Got a source for this statement? First, that she didn’t ask around, and, second, that newsroom personnel generally prefer Get Fuzzy? The paper I was working for back when Darby had a prolonged bout of back spasms and lousy strips (four years ago? five?) dropped the strip and there wasn’t a peep out of the newsroom.
Maybe they all went to work in Toronto, d’ya think?
Sorry Mike, but editors make up stuff all of the time to justify changes to unknowing readers. Ms English said “some newsroom comics page readers” in a very casual manner. How many people did she ask, six or seven? Gimme a break.
As far as comics going in to periodic slumps, Hi and Lois has been in one since 1982 and that strip is still in too many papers.
For the annual cost to run a comic it seems like the easiest way to keep and even gain new readers. I am really surprised struggling papers aren’t adding strips rather than cutting them. A third page ad can often pay for a comic for a whole year.
BTW Hi and Lois was replaced by The Pajama Diaries this week in my local paper The Longmont Times Call, which is also home to the strip 2 Cows and a Chicken.
I remember that day when I opened the Toronto Star at work and didn’t see “Get Fuzzy”. A sad, sad day!

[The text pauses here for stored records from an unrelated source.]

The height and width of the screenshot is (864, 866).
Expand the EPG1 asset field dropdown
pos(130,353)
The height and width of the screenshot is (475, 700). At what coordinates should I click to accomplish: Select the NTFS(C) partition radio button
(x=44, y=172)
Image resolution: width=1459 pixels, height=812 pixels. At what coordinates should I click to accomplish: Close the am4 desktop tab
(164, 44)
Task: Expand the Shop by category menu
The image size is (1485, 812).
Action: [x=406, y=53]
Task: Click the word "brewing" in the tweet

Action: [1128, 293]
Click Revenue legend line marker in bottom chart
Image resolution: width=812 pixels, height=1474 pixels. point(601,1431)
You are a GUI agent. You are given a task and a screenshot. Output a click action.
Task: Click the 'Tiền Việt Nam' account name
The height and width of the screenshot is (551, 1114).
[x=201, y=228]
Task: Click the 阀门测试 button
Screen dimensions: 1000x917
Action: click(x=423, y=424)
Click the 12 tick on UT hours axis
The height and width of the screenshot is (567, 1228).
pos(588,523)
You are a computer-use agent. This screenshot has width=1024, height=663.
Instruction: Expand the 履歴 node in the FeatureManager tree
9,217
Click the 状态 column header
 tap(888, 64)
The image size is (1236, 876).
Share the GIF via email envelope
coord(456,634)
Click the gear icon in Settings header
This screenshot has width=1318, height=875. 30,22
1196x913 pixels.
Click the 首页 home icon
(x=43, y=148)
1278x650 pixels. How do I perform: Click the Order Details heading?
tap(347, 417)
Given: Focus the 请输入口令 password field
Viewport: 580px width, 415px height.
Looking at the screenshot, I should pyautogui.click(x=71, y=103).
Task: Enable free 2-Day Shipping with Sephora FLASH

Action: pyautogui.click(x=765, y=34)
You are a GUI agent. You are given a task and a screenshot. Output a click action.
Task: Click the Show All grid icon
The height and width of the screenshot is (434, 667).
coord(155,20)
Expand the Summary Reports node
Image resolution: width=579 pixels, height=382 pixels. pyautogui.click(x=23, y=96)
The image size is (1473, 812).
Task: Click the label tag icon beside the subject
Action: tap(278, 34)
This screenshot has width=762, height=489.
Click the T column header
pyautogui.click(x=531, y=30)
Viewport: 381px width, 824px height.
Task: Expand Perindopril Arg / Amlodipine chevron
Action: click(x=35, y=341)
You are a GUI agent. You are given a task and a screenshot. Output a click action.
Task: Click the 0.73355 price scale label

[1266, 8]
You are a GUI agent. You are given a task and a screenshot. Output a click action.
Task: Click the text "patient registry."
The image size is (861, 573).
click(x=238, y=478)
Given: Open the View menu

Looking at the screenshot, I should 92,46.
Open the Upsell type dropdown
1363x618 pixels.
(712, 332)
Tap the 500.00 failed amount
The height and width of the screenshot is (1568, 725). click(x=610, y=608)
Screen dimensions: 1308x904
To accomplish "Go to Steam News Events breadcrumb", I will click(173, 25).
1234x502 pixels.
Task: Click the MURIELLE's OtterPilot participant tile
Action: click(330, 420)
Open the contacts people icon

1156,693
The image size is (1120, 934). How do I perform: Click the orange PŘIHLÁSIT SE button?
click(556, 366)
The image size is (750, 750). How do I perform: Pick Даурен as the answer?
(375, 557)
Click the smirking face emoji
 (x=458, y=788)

I’m not sure “W.T. Duck” is a better replacement and quite frankly I fail to see how it’s going to reach a wider audience than “Get Fuzzy”.
I’m wondering if this new replacement will appeal to the masses like “Get Fuzzy” did.
That editor’s brother must be in charge of the Federal Reserve.
I read once that editors much preferred lots of white space, simple pictures and very little text in comic strips. Now, I have no way to know if that is true, but if it is, it seems to imply editors think readers are unintelligent hayseeds that have to be spoon fed simple, flat, mega-non-offensive humor.
I looked up ‘W.T. Duck’ and read several strips. It’s OK, in that same way so many other strips today are – mildy amusing, a smidgen off beat but still profoundly ‘safe’, if you get my meaning. But better than ‘Get Fuzzy’? No way!
I think ‘Get Fuzzy’ is one of the top 3 strips out there now, not only for truly off beat humor, but for engaging and fun artwork. Hell, it’s worth it’s real estate in the paper just to get to see Bucky’s fang every morning.
But what’s fair in life? The current online poll being done by the Washinton Post has ‘Judge Parker’ trouncing ‘Pooch Cafe’ & ‘The Piranha Club.’